|Review of GrainNet.|
This revised manuscript has many improvements on issues like model architecture and training. Class acitivation maps also provide a very useful insight into how the model works. Overall, this method is very innovative and it produces results that are high quality and very difficult to achieve with other methods. However, the authors still do not clearly acknowledge the limitations of their method and this rests on 2 points: an unclear understanding of the logistical costs of acquiring sufficient data for GrainNet with a UAV and a false result for their so-called geographic cross validation.
First, the authors begin their response letter by stating that they do not see an issue with the acquisition of drone data at 0.25 cm of spatial resolution and characterise it as a ‘minor technical detail’. I will therefore clarify my comment with a worked example. Start with a 1 hectare (100x100 metre) bar a a unit sampling area. The project uses a DJI P4 pro, let’s simplify the problem by asuming a 90 degree FOV meaning that the image footprint is twice the flying altitude. The images were acquired at 16:9 aspect ratio with 5472x3648 pixels. From this we can derive that the drone was approximately 6.8 m above ground. Given that the method needs an orthomosaic, I will assume that the images are flown at 80% forward overlap with a 50% sidelap. The image height is 9.1 m. Between images the drone must move 20% of the image to get the 80% overlap. This is 1.82 meters. On the P4 pro and with the fastest SD card on the market, you need to leave abut 2s for the mage to write to disk, anything less and the drone will start missing images during the mission. So the optimal flight method is to get a slow continuous motion of the drone. 1.82 meters in 2s is 0.9 m/s. It will therefore take roughly 0.9 minutes to complete 1 line of 100m. With the images being 12m wide and a 50% sidelap, We need about 17 flight lines to cover 1 hectare. For a total flight time of about 15 minutes/hectare.

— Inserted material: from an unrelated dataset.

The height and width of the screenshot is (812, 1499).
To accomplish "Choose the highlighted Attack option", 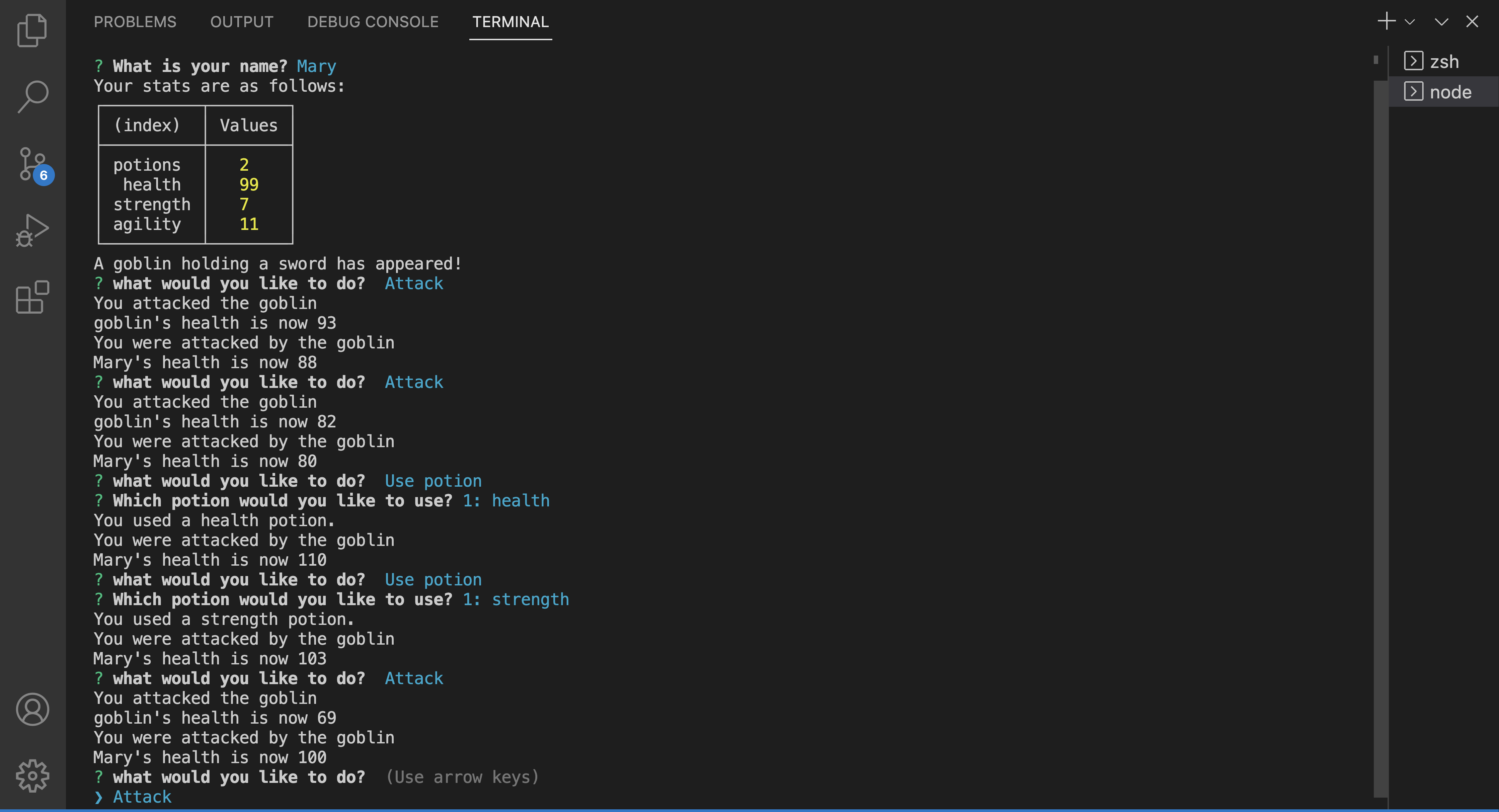I will tap(142, 797).
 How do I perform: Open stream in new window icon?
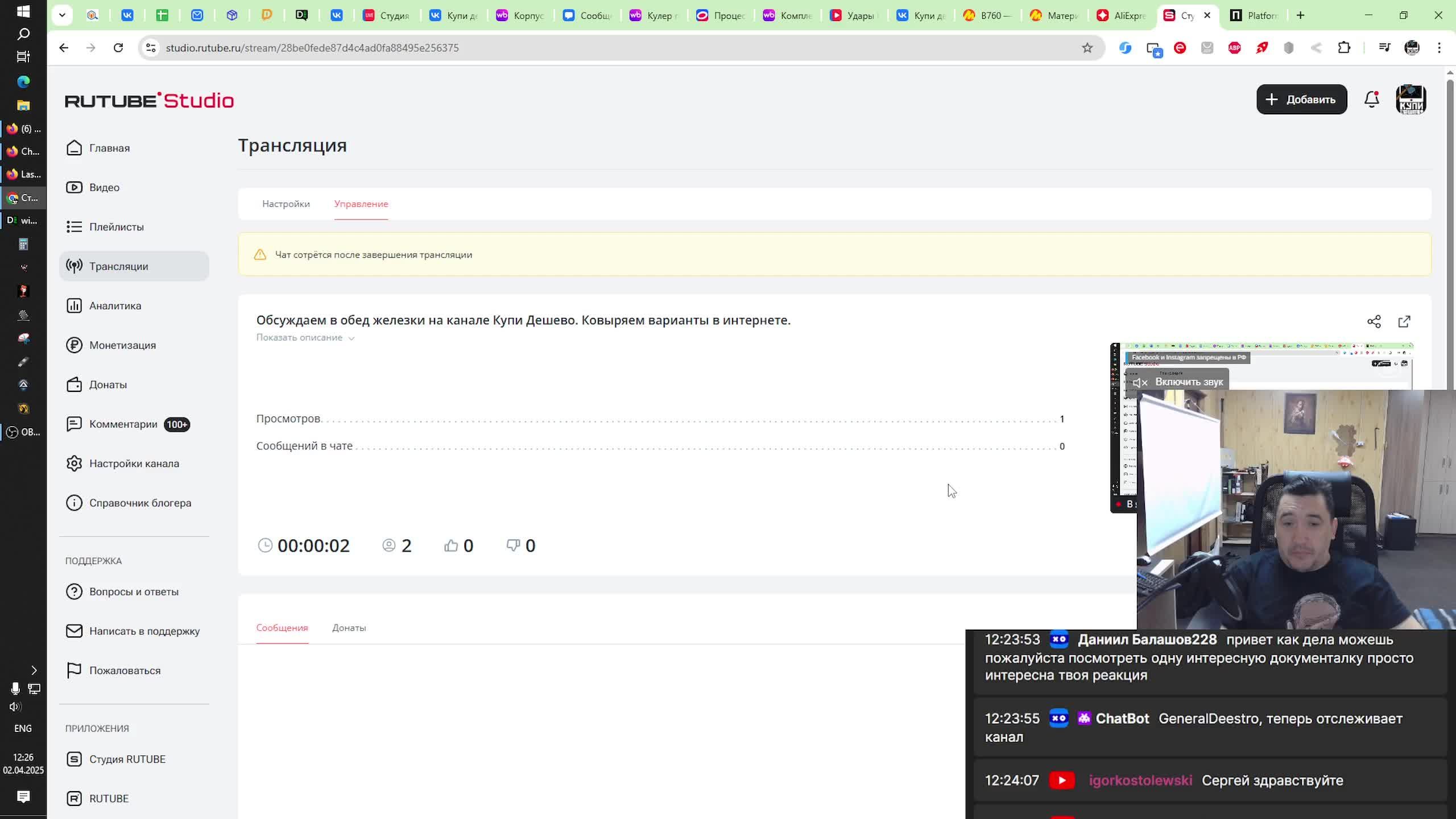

Now consider an alternative setup that is used to get grain size data for alternative texture mapping methods. In this case imagery acquired at 2-3 cm of spatial resolution is suitable. In this case, flying a P4 pro at 50 m altitude will deliver suitable imagery at about 2cm. At 50m, the footprint of 1 image is 100m x 56m. At 80 overlap and the same 2s interval between images, the drone flies at 5.6 m/s. Given the image width, we only need 2 lines to cover the hectare. Meaning that the total operation needs only 34 seconds/hectare.
Therefore, data acquisition for GrainNet requires drone operations that are 30x longer than for older methods. That is not trivial and readers deserve to know this fact.
The authors suggestion that magnification can solve the problem is incorrect. When you magnify you increase the focal length and thus reduce the image footprint, flight velocity for SfM acquisition remains the same. Whilst it is true that a higher resolution camera could indeed improve things, that trend is very slow. The current UAV market for science is now dominated by consumer, non-scientific, drones made by DJI. The simple reason is cost. The P4 pro resolution of 20 Mpix is already on the high side. The only way to improve the performance would be to use top of the line cameras that have high speed writing buses. For example, mounting a Canon EOS on a big drone like a Matrice 600 would indeed be much faster, but then you are talking of a 1 order magnitude increase in cost for drone equipment. Either way, the acquisition of appropriate data for GrainNet is a significant barrier to access.
The second issue is the geographic cross validation. My view is still that the authors approach is mistaken and unjustified in geomorphology literature. The authors state on line 564 that there is no strong correlation between grain sizes on the same rivers. This statement is not evidenced and it flies in the face of decades of fluvial geomorphology. It has long been known that grain size decreases exponentially with distance downstream with periodic discontinuities (Rice, 1999; Rice and Church, 1998, 2001). This was again observed in recent remote sensing studies(Carbonneau et al., 2005). So barring the incidence of a source of coarse grained material, two successive bars on the same river can be expected to have a similar grain size composed of similar material of the same source. So unless the authors can show that between each and every one of their sampling bars there is an new input of sediment, then we must expect that the majority of neighbouring bars in the dataset are similar and LOOCV is not an appropriate method. I again make the request that the authors revise this process to hold-out entire rivers.
This is critical because as it stands, this method does provide unprecedented data over a gravel surface, but as I show above, the logistic costs of data acquisition are an order of magnitude more in time or cost when compatred to older methods. If it turns out that the method does not generalise to new rivers, then local calibration will be needed at each acquisition thus increasing the total cost of the method. I do not doubt that in certain applications, such a large field effort will be justified in order to produce such high quality outputs, but the reader deserves to get a clear indication of these costs upfront.